*TPAO Batman Bölge Müdürlüğü emekçilerinin bir bölümü şimdilerde ya aramızda yok ya da yıllarını verdikleri bu şehirden göç edip ayrıldı. 1980 ve 90’lı yıllarda Türkiye Petrolleri Bölge Müdürlüğü büyük bir ‘Petrolcü’ aileydi. O yıllarda kentte neredeyse her aileden biri TPAO mensubuydu…

 *Petrolcülerin şehrinden ünlü sanatçılar, sporcular, güreşçiler, eğitimciler, akademisyenler ve profesörler yetişti. Geçmişten günümüze baktığımızda o büyük petrolcü ailesine özlem duyuyoruz. Geçmişteki petrolcüler öyle güzel bir iz bıraktı ki, onları yazmamak değerlendirmemek olmaz. Bir de bir dönemler Batman Belediyesi’nin başarılı Temizlik Müdürü Süleyman Aksoy’u kaybetmenin üzüntüsünü yaşıyoruz.

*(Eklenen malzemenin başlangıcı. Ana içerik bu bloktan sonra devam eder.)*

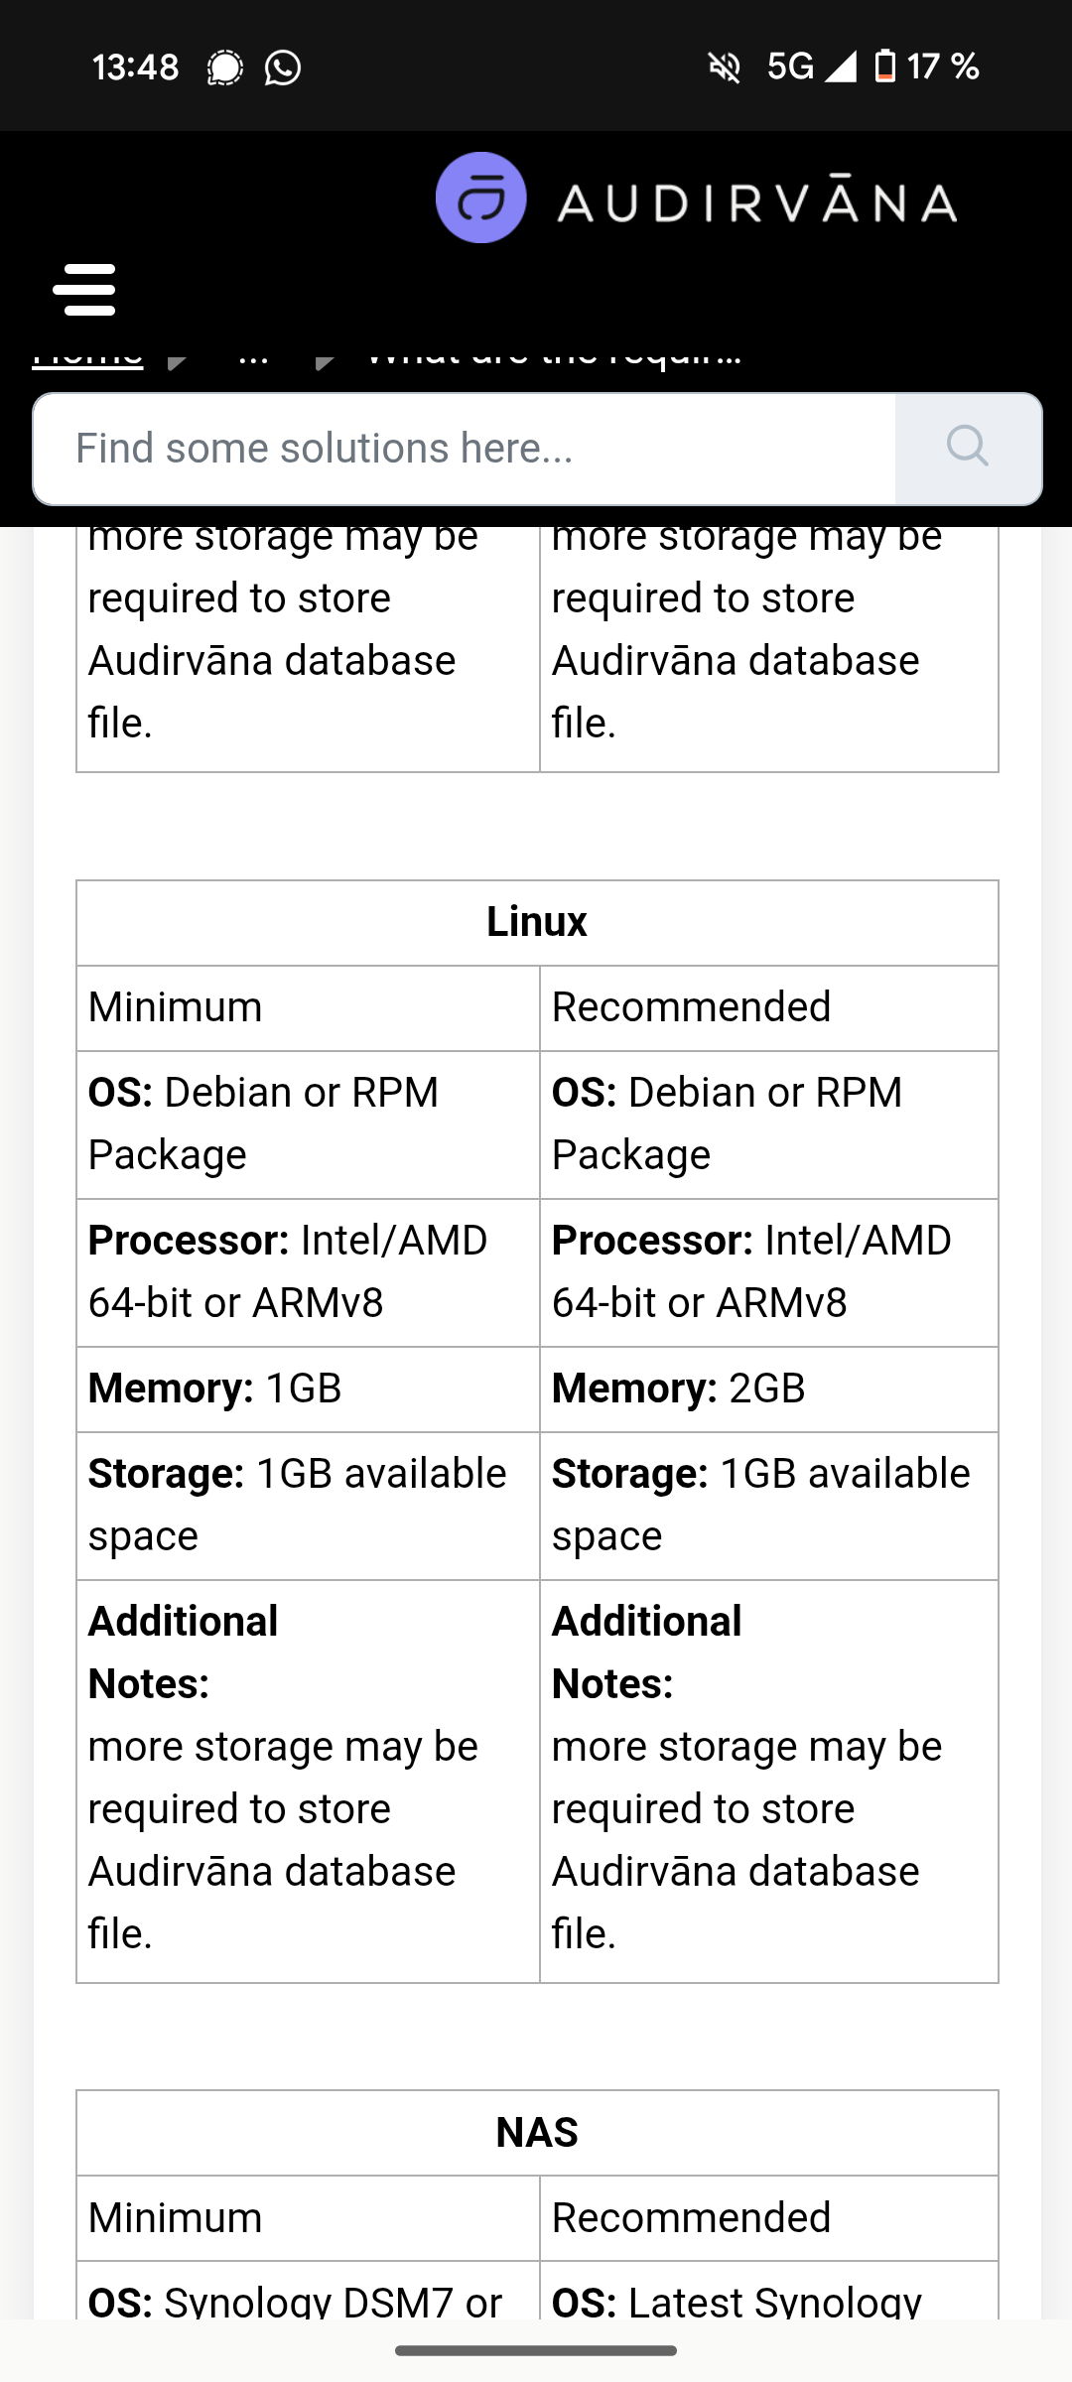Tap the Android gesture navigation bar
1072x2382 pixels.
(x=536, y=2350)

NEREDE O ESKİ PETROL SEKTÖRLERİ
TPAO Batman Bölge Müdürlüğü’nün efsane Bölge Müdürü Mehmet Yamaç’ın, petrolün başkenti Batman için çok güzel bir değerlendirmesi vardı.

Merhum Yamaç derdi ki;
“TPAO var oldukça Batman’ın lokomotifi olmaya devam edecektir”

Evet, o eski petrolcüler bu şehre veda ettiklerinde galiba TPAO başta olmak üzere diğer petrol kuruluşlarının da trendi geriledi.

Gerçi, üretimde TPAO Batman Bölge Müdürlüğü, son 3 yılın rekorunu kırdı. Bu dönemde Batman Bölgesi’nin bu rekoru yabana atılmamalı.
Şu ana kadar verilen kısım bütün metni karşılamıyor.